Cette pénurie constitue une puissante incitation à externaliser la gestion des bases de données et, plus globalement, la cybersécurité de l'entreprise.


* 113 Étude conduite par l'Enterprise Strategy Group et l'Information Systems Security Association (ISSA) auprès de 327 professionnels du domaine (principalement basés en Amérique du Nord) entre fin 2019 et début 2020. Cette enquête est toutefois essentiellement nord-américaine : 92 % des répondants à l'enquête résidaient en Amérique du Nord, 4 % venaient d'Europe, 3 % d'Asie et 1 % d'Amérique centrale et du Sud.
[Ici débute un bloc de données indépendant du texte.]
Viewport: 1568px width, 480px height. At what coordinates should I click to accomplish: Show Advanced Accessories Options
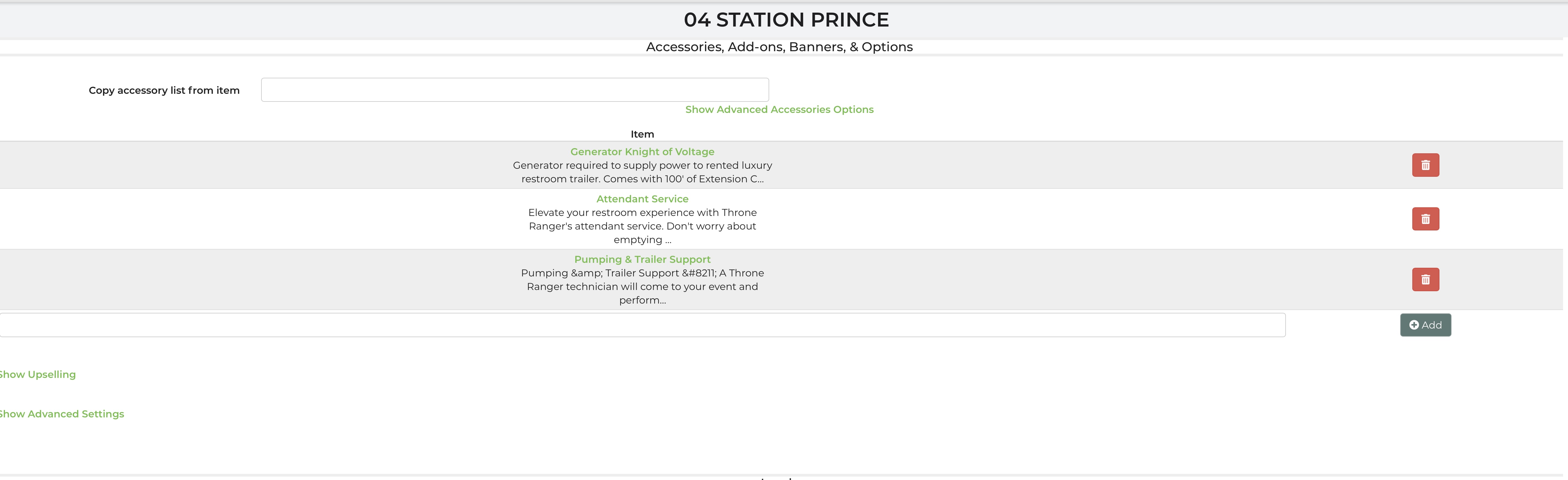click(779, 110)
* 114 ONG de professionnels de la sécurité chargée de certifier des professionnels de la sécurité de l'information , en fournissant les certifications SSCP et Certified Information Systems Security Professional (CISSP).

* 115 Étude construite sur les réponses de plus de 9 500 professionnels de l'informatique dans 159 pays.

* 116 « Les métiers du numérique : quelles opportunités d'emploi ? », Pôle Emploi, janvier 2020.

* 117 « Les besoins en compétences numériques dans les régions » - 4 février 2021.